Thursdays I always go in early to clean my bosses room for the upcoming three days. When unlocking the door I find the room in complete disarray. It looked like something from a Helen Hunt, Bill Paxton movie in which even Dorothy would not have survived. I checked the appointment book, first client is at 1:30, it looks as if our 12:30 appointment was erased aka cancelled. Boss calls me up at 11:30 and asks when he has to get to the salon. I inform him it looks like our 12:30 cancelled and it's at 1:30. He tells me"Ok Mikey, I'll still be in about 12:30 to clear with you for what we need to do the next few days. We always go over the client appointment book to make sure all supplies and hair pieces are ready for the natural hair, and the unnatural hair clients.
So I am taking my time cleaning the room thinking kewl I have plenty of time to do my normal Thursday morning duties.
12:20: Marion the receptionist buzz's the room " Mikey, Ms. Rhea is here for her appointment." She always gets a wash and set every week but usually early on Friday mornings. So now I am cursing expletives left and right having just told my boss his first appointment was at 1:30 less then an hour ago. I go to the lobby to inform her that my boss hasn't arrived yet that he his due in shortly offering her water, tea or coffee (part of my job as his personal assistant.) Marion informs me as I'm doing this that my boss is outside talking to one of the other stylist. Thank you god!!!

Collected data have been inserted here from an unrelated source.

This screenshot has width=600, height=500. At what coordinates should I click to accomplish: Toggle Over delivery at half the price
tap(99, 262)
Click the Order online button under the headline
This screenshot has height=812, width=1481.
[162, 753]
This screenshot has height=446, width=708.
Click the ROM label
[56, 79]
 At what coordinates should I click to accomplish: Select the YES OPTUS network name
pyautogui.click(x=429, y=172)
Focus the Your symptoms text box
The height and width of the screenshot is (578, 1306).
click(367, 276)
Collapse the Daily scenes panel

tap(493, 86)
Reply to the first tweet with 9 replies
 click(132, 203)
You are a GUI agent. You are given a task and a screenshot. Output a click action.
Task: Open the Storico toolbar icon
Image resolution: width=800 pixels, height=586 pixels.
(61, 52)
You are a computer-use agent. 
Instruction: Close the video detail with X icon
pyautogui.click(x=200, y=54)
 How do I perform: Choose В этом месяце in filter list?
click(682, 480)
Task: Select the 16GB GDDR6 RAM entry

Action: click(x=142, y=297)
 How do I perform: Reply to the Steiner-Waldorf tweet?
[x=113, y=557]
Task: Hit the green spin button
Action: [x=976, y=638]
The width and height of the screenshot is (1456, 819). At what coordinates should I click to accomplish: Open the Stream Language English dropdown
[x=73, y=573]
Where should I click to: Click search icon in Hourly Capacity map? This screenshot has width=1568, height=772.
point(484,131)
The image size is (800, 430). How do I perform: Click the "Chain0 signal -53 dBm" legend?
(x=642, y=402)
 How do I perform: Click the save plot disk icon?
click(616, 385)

So walking back to our room, I apologize to my boss for my mistake. We get ready for Ms. Rhea and call her back. I go over to another station and confirm all the appointments for Friday while he is washing Ms. Rhea's hair. I call a client up to confirm his appointment. He is known as Doctor Hot Stuff (woof). He asks if he can change his appointment from 10 Friday morning to later Thursday night. "Sure I say, my boss is open between 4:30 to 6:00 (this comes into play later.)" "I'll take the 4:30 due to I am flying out of the area Friday" says Doctor H.S.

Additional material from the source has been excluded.